Working in a format without established precedent, this trio of all-star free improvisers spontaneously creates a unique sonic environment that challenges the traditional roles and sounds of their instruments.

"There is no other recording that sounds like this," says Robair, an active performer, music journalist, and founder of the San Francisco Bay Area label, Rastascan. "The battle is of three musicians trying to create an overall sound where you can't really tell what the different instruments are. John avoids sounding like a saxophone as much as possible and I avoid sounding like a drummer as much as possible. Miya's MIDI triggering laser koto doubles and triples the things she's able to do."

Although all three players are influenced by and well-versed in electronic music, the foundation of Guerrilla Mosaics is the skillful manipulation of the acoustic properties of their instruments. From Butcher's percussive use of the saxophone's keys and string-like overtones, to the low drones Masaoka creates with the body of the koto, to Robair's textural manipulation of found objects and cymbals that simulate the double-stop techniques of a string player, each musician utilizes well-developed personal ability to enhance the spontaneous collective discovery of playing together for the first time.

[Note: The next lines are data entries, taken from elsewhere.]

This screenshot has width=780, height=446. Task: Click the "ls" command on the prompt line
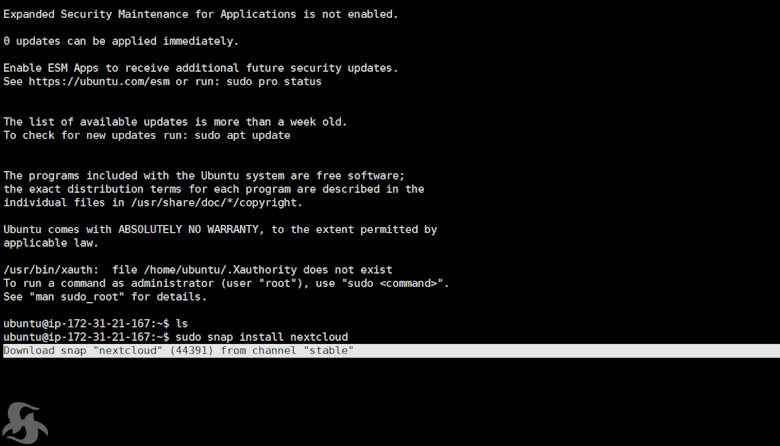point(181,324)
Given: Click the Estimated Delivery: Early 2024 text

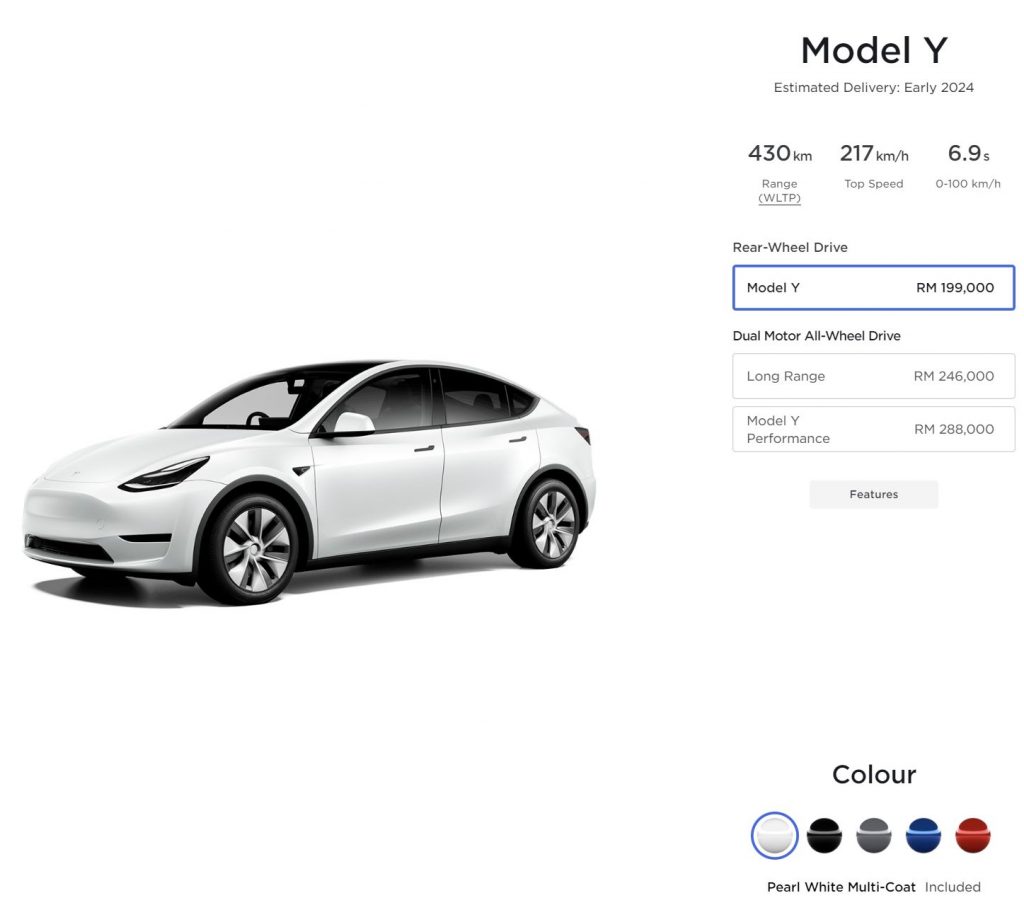Looking at the screenshot, I should coord(874,87).
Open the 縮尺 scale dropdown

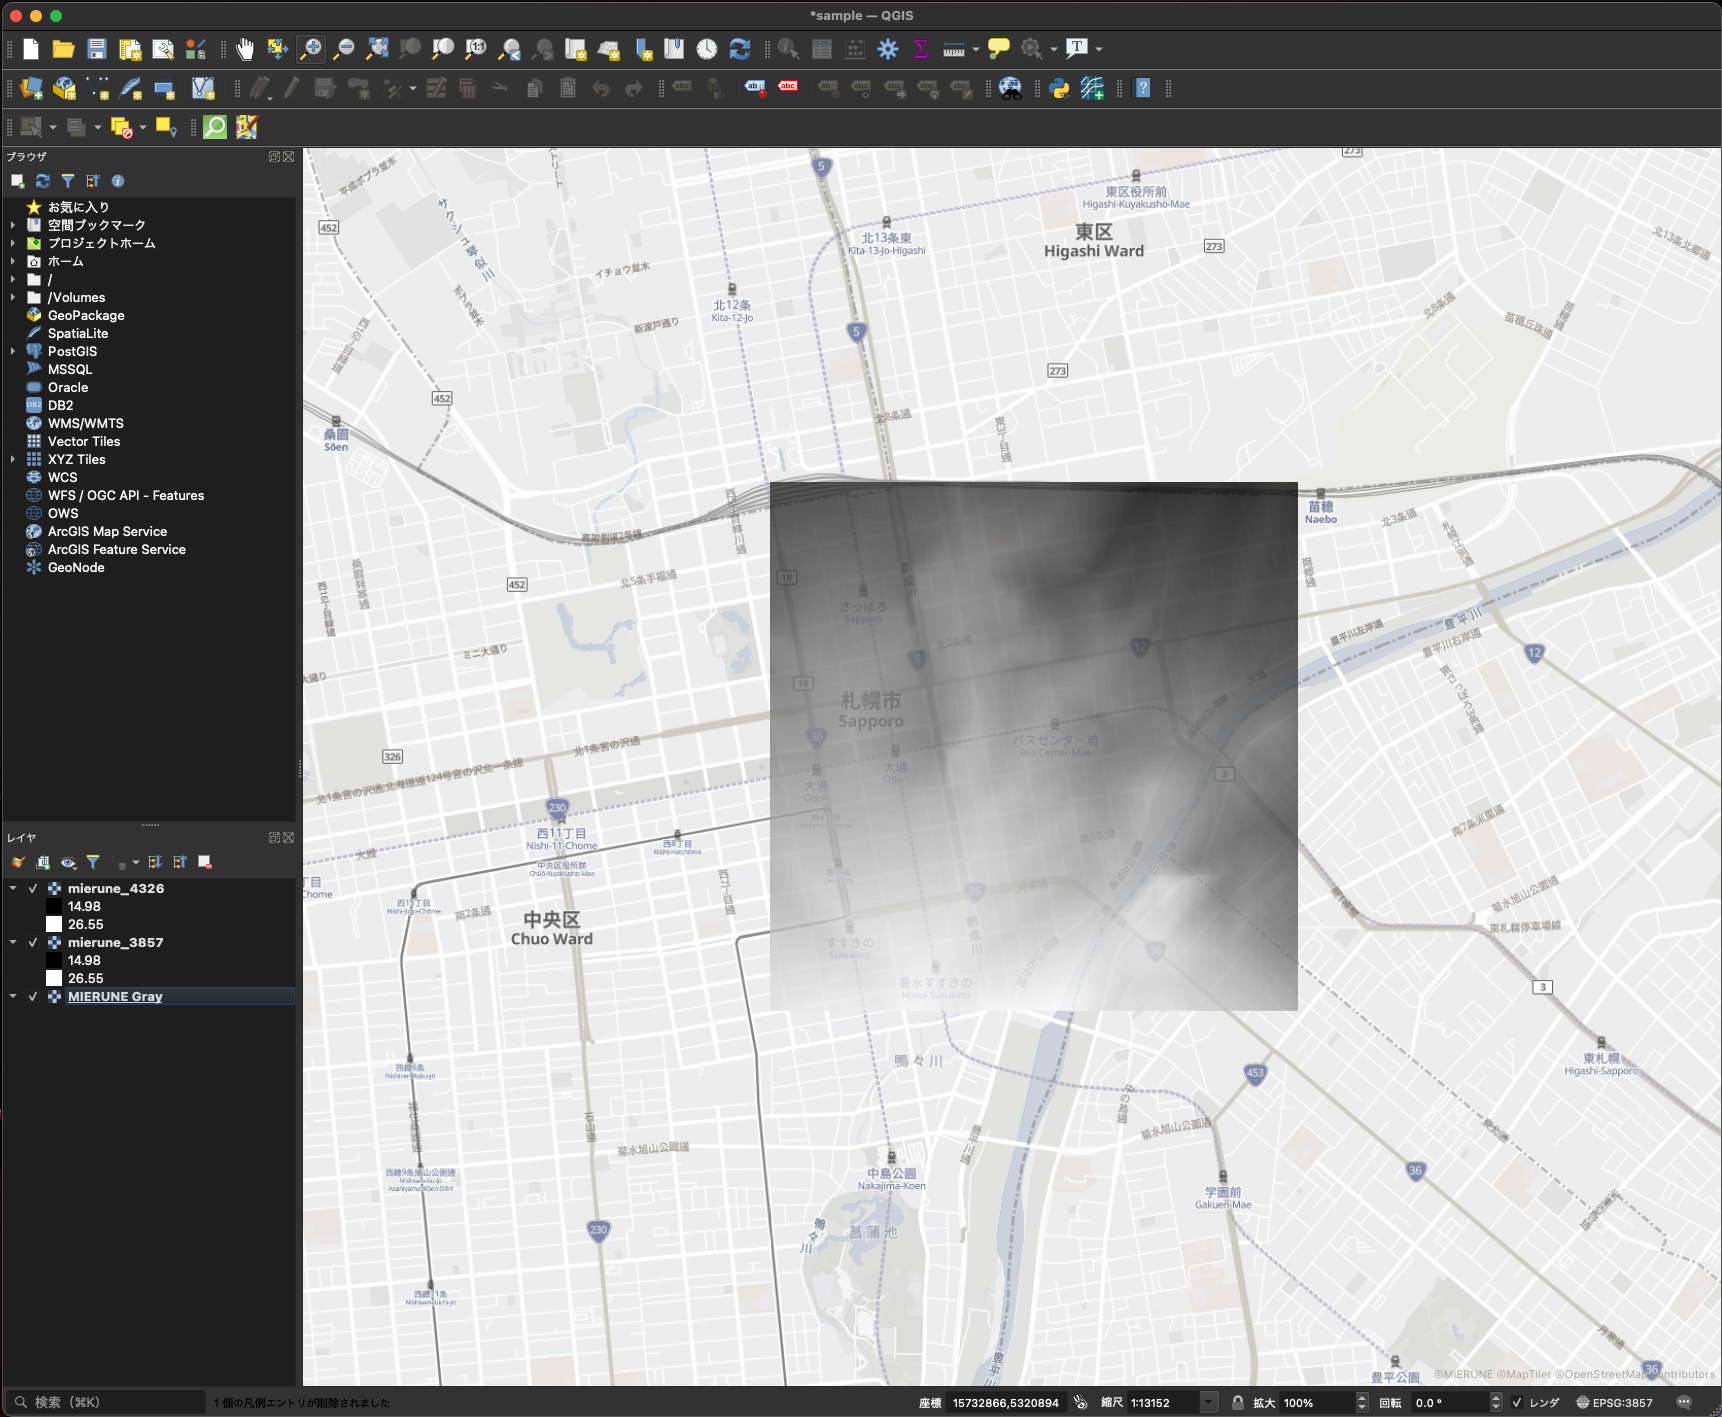[1209, 1402]
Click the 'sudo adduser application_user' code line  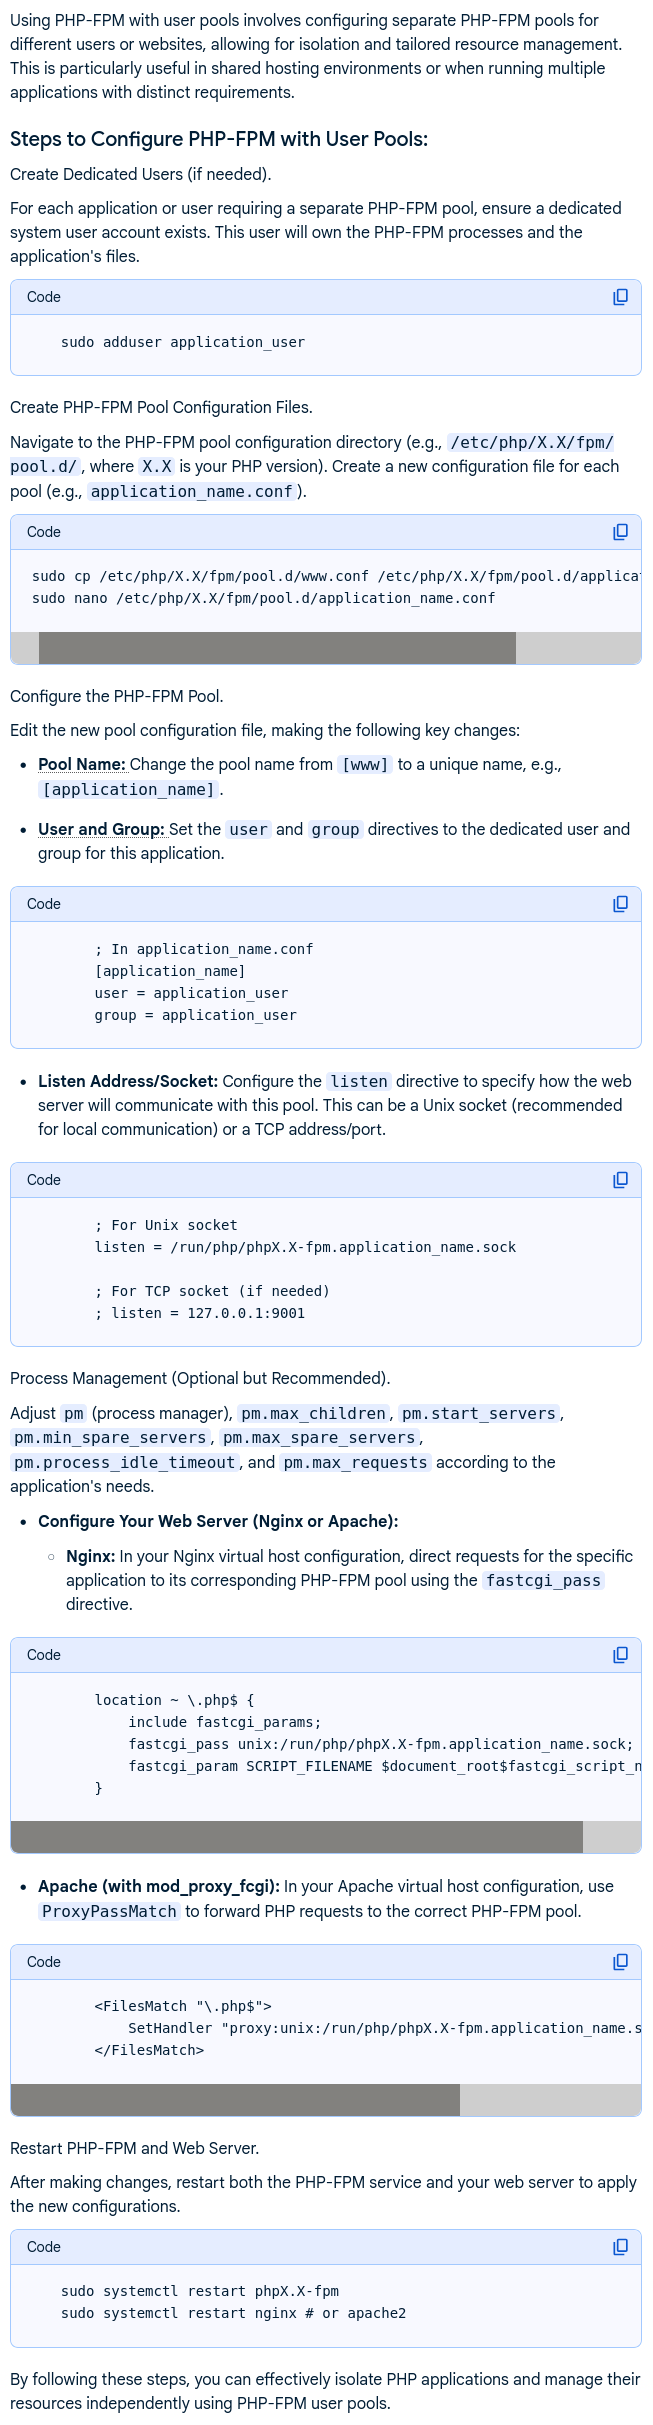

"I think we're all borrowing from what we know to be the musical possibilities of the other kinds of instruments," explains Butcher, a former physics Ph.D. candidate whose use of articulation, breathing, and multiphonic techniques has created new roles for the saxophone over the last two decades. "It's creatively stimulating to play when you have no idea what the form should be like, what shape the music should take, and, in particular, what the hierarchy or role of your instrument should be. The group actually becomes an entity through the process of playing. When it works, you end up doing something no single person could have imagined or planned."